Assessment of homo-oligomer structure prediction accuracy

The r.m.s.d. of the binding interface region was calculated to assess the accuracy of the predictions. The interface region was defined by the residues for which experimental inter-monomeric NMR constraints were obtained (from 9 to 24 residues were selected for each target). The r.m.s.d. was calculated between the representative EFDOCK-TM model and the centre NMR model.
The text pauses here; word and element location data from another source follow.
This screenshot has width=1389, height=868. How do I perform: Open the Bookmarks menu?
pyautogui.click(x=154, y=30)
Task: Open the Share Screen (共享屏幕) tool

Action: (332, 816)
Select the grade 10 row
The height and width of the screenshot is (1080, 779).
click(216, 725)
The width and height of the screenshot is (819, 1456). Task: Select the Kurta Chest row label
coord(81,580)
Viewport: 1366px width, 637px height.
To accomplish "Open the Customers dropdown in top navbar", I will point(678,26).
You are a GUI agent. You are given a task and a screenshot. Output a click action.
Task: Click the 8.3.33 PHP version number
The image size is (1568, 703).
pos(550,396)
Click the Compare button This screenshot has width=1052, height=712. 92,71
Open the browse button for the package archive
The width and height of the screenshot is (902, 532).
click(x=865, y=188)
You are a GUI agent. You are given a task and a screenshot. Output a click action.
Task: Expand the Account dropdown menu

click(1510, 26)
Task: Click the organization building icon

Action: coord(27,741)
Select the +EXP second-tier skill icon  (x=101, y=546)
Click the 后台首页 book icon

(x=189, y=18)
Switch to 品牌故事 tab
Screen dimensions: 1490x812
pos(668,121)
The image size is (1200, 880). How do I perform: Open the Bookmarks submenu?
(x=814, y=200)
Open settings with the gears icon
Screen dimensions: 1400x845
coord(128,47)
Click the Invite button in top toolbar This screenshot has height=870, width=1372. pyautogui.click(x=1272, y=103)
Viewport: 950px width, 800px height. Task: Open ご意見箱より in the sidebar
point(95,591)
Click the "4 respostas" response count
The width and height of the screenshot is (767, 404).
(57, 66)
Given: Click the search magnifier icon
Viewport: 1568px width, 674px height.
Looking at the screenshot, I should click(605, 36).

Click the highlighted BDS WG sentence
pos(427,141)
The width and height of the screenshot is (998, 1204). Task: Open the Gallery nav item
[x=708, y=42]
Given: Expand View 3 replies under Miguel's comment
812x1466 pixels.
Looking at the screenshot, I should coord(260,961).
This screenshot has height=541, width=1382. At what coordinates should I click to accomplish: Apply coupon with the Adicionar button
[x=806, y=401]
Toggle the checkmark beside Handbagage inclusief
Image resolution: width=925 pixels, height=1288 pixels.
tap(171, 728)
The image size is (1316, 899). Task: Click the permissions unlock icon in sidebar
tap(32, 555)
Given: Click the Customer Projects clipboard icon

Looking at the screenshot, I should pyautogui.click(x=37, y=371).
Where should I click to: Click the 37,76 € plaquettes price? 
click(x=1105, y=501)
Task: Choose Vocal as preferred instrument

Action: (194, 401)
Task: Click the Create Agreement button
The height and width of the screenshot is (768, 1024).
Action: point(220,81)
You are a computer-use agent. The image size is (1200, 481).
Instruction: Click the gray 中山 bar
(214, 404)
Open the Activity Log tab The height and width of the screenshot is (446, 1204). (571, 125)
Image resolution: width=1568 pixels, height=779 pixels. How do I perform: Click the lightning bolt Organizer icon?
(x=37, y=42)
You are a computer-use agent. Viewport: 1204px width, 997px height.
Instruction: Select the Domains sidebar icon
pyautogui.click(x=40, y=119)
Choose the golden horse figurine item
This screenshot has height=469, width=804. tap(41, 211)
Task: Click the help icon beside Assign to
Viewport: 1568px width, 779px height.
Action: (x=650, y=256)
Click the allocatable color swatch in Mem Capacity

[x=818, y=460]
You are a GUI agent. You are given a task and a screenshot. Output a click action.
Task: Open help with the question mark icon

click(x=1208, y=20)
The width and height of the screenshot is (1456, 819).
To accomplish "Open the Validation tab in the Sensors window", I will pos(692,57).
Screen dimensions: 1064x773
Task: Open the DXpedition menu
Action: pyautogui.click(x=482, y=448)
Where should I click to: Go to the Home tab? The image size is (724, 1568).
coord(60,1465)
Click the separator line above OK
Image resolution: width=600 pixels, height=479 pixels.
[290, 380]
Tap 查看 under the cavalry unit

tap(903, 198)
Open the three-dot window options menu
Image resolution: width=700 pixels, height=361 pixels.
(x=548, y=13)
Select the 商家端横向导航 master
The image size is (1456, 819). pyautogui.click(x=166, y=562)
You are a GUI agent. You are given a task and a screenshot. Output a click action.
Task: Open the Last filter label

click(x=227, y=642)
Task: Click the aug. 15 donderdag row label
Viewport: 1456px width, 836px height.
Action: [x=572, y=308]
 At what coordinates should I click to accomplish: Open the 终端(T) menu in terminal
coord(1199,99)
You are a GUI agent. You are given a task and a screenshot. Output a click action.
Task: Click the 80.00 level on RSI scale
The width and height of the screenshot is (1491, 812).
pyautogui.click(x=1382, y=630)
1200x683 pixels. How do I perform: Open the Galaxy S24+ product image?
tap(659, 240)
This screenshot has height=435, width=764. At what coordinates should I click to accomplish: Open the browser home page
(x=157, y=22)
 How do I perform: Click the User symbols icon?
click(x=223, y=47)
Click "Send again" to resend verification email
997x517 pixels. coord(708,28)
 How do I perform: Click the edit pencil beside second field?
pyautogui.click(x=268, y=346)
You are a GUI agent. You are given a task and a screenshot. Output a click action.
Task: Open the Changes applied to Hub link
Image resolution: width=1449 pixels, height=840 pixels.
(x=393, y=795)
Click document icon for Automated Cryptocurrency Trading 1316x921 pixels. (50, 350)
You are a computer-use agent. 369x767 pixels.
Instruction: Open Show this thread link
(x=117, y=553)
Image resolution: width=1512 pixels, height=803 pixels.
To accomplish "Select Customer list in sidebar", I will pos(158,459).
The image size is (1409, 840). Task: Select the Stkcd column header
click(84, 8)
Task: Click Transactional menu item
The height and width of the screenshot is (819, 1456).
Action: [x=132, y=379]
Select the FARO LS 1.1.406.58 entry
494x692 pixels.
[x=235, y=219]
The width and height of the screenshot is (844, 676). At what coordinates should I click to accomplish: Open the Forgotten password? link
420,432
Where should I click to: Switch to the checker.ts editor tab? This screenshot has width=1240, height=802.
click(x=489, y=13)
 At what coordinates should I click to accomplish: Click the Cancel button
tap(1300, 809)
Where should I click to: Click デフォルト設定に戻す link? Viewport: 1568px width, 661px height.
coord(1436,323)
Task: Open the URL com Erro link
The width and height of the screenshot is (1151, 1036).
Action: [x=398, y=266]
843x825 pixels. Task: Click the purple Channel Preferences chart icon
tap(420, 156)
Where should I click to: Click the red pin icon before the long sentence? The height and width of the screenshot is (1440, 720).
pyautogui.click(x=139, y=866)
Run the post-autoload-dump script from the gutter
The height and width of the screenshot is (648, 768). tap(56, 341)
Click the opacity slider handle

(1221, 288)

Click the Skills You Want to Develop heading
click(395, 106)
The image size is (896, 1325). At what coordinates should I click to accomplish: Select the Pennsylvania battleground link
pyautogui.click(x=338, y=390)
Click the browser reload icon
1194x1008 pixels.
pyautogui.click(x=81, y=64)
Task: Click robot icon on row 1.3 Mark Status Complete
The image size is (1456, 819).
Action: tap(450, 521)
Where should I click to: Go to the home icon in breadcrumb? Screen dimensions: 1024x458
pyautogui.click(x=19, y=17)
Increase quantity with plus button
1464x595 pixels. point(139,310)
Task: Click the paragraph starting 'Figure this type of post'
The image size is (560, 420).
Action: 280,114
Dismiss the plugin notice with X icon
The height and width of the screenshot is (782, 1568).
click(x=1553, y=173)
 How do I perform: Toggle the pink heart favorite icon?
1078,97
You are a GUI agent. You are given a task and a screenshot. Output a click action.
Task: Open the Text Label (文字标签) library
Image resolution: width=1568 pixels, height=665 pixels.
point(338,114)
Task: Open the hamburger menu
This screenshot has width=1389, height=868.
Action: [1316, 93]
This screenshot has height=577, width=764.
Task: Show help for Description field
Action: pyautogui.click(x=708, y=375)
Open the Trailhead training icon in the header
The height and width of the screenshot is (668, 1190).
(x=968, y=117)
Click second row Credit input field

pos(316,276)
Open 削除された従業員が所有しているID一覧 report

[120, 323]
All calculations were performed using an open-source python script MATCH (http://boscoh.com/protein/matchpy.html).

Native contact calculation

Native residue–residue contacts were defined if the distance between any of the heavy atoms from two residues on each protein monomer was smaller than 4 Å in the experimental structures. Residue–residue contacts in predicted models were calculated using the same criteria.

Comparison with alternative techniques CATM and PREDDIMER

The accuracy of published CATM models²⁴ is reported in Table 1. PREDDIMER³⁰ models for all TM dimers in our data set were generated using the webserver: http://model.nmr.ru/preddimer/. The most accurate among all models output by the server is reported in Table 1. Accuracy of PREDDIMER and EFDOCK-TM models was analysed using identical criteria.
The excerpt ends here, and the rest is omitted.